======== Data to process ========

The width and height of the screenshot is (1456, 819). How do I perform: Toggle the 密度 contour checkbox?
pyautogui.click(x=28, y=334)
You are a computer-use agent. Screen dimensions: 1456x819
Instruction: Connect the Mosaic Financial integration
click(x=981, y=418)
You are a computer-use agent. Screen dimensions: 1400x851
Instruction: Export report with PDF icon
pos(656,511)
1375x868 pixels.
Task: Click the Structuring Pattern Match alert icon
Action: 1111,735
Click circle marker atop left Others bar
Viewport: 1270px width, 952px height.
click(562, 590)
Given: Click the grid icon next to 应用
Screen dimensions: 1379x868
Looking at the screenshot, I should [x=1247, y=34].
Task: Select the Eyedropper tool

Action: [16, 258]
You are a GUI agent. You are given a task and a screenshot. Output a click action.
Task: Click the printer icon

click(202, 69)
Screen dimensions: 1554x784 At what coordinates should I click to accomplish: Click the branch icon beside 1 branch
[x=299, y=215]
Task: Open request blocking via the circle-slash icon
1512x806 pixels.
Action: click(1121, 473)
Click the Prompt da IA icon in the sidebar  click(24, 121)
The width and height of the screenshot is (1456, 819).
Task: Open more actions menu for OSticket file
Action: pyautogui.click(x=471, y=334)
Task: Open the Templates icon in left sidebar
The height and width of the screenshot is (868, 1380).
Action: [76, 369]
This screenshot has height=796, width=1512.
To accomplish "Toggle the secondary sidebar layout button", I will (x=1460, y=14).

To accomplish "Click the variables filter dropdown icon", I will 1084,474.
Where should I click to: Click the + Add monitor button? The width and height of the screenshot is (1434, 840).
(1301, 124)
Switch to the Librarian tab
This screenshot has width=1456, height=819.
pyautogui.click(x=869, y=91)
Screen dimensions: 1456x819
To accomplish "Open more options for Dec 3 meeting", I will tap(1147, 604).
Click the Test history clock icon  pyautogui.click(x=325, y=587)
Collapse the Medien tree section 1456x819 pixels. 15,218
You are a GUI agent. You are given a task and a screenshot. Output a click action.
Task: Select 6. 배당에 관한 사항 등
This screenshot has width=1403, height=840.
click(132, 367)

========

→ Problem
Filter the entries above down to the lines that hold the word "will", and copy those lines.

→ Solution to this exercise
To accomplish "Toggle the secondary sidebar layout button", I will (x=1460, y=14).
To accomplish "Click the variables filter dropdown icon", I will 1084,474.
To accomplish "Open more options for Dec 3 meeting", I will tap(1147, 604).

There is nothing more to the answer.